Data in this exercise Start Marker
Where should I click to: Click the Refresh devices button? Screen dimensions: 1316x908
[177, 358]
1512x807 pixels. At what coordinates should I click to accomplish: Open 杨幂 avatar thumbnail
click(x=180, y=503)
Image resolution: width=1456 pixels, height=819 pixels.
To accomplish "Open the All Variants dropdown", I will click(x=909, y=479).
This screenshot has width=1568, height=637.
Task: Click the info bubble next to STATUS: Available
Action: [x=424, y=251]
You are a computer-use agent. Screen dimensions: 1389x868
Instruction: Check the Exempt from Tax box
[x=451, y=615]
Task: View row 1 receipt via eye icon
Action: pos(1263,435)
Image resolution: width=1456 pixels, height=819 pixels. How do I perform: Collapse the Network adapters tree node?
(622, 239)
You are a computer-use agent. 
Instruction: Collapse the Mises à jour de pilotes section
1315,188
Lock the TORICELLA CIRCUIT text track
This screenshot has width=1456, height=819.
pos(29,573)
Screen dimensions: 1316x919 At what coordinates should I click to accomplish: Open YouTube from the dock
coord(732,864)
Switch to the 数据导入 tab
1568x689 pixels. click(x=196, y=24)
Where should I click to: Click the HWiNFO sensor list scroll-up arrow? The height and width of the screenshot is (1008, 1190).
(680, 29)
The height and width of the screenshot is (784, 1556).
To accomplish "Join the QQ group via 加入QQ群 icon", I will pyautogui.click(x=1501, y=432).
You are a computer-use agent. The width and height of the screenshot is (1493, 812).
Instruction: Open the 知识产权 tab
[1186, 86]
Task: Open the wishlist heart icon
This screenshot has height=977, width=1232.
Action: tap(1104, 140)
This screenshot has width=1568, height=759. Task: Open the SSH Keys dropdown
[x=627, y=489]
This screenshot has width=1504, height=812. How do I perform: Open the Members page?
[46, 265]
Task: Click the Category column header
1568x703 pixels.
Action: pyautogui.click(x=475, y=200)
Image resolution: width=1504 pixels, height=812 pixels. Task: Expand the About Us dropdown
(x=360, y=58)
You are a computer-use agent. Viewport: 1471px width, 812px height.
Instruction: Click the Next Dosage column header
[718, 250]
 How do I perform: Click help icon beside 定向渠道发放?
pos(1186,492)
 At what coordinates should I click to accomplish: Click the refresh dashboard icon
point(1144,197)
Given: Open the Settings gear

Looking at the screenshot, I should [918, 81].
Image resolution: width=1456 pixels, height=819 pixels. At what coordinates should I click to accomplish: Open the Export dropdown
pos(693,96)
Data in this exercise End Marker
§ **What is expected**:
Every line above that holds the string "agent" should be copied out.

§ **Exercise response**:
You are a computer-use agent. Screen dimensions: 1389x868
You are a computer-use agent. 
You are a computer-use agent. The width and height of the screenshot is (1493, 812).
You are a computer-use agent. Viewport: 1471px width, 812px height.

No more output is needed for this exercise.